Good statistical practice is an essential component of good scientific practice, the statement
observes, and such practice “emphasizes principles of good study design and conduct, a variety
of numerical and graphical summaries of data, understanding of the phenomenon under study,
interpretation of results in context, complete reporting and proper logical and quantitative
understanding of what data summaries mean.”
“The p-value was never intended to be a substitute for scientific reasoning,” said Ron
Wasserstein, the ASA’s executive director. “Well-reasoned statistical arguments contain much
more than the value of a single number and whether that number exceeds an arbitrary
threshold. The ASA statement is intended to steer research into a ‘post p<0.05 era.’”
“Over time it appears the p-value has become a gatekeeper for whether work is publishable, at
least in some fields,” said Jessica Utts, ASA president. “This apparent editorial bias leads to the
‘file-drawer effect,’ in which research with statistically significant outcomes are much more
likely to get published, while other work that might well be just as important scientifically is
never seen in print.
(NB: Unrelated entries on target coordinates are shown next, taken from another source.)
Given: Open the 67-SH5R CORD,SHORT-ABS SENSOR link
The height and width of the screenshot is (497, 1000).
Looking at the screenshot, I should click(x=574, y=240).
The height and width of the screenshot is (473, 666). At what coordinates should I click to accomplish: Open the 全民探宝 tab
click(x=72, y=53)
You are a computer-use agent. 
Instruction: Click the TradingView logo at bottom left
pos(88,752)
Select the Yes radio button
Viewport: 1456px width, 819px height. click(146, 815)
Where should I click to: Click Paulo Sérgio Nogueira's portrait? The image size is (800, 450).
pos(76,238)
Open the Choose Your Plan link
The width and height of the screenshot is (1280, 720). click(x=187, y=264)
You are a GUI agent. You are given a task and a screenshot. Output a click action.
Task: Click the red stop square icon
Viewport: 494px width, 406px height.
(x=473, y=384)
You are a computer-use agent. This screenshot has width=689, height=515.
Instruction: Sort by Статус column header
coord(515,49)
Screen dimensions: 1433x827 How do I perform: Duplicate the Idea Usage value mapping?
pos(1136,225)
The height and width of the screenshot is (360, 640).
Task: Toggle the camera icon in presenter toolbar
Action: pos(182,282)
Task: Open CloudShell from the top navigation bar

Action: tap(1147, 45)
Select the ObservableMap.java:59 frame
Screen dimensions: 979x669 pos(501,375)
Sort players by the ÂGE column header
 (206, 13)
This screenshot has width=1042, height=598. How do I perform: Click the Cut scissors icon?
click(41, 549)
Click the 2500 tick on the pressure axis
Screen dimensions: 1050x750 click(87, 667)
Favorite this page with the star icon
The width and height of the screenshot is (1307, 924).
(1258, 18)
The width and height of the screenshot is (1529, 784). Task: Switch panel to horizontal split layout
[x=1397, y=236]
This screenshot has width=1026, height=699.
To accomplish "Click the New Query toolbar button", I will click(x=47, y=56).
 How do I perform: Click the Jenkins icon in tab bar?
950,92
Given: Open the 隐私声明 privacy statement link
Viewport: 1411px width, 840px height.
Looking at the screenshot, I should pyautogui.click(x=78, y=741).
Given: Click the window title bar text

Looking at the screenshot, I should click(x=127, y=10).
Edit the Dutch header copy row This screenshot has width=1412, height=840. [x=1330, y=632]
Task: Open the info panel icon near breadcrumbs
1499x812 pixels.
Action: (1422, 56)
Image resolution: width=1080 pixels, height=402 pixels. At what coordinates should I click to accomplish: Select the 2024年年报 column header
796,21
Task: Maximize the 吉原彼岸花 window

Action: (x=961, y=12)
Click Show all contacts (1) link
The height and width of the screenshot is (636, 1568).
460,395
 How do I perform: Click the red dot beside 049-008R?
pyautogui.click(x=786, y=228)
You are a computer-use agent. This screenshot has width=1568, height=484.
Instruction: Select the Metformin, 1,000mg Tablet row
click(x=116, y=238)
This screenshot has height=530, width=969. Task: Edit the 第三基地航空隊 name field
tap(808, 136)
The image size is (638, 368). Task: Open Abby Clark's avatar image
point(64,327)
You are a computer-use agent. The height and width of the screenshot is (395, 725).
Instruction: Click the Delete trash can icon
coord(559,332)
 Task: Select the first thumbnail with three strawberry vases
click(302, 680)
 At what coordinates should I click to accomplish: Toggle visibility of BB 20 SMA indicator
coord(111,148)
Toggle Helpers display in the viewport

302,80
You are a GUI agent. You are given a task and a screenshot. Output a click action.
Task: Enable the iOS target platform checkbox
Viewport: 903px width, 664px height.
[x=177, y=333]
It also leads to practices called by such names as ‘p-hacking’ and ‘data
dredging’ that emphasize the search for small p-values over other statistical and scientific
reasoning.”
The statement’s six principles, many of which address misconceptions and misuse of the pvalue,
are the following:
1. P-values can indicate how incompatible the data are with a specified statistical model.
2. P-values do not measure the probability that the studied hypothesis is true, or the
probability that the data were produced by random chance alone.
3. Scientific conclusions and business or policy decisions should not be based only on
whether a p-value passes a specific threshold.
4. Proper inference requires full reporting and transparency.
5. A p-value, or statistical significance, does not measure the size of an effect or the
importance of a result.
6. By itself, a p-value does not provide a good measure of evidence regarding a model or
hypothesis.
The statement has short paragraphs elaborating on each principle.
In light of misuses of and misconceptions concerning p-values, the statement notes that
statisticians often supplement or even replace p-values with other approaches. These include
methods “that emphasize estimation over testing such as confidence, credibility, or prediction
intervals; Bayesian methods; alternative measures of evidence such as likelihood ratios or
Bayes factors; and other approaches such as decision-theoretic modeling and false discovery
rates.”
“The contents of the ASA statement and the reasoning behind it are not new—statisticians and
other scientists have been writing on the topic for decades,” Utts said. “But this is the first time
that the community of statisticians, as represented by the ASA Board of Directors, has issued a
statement to address these issues.”
“The issues involved in statistical inference are difficult because inference itself is challenging,”
Wasserstein said. He noted that more than a dozen discussion papers are being published in
the ASA journal The American Statistician with the statement to provide more perspective on
this broad and complex topic. “What we hope will follow is a broad discussion across the
scientific community that leads to a more nuanced approach to interpreting, communicating,
and using the results of statistical methods in research.”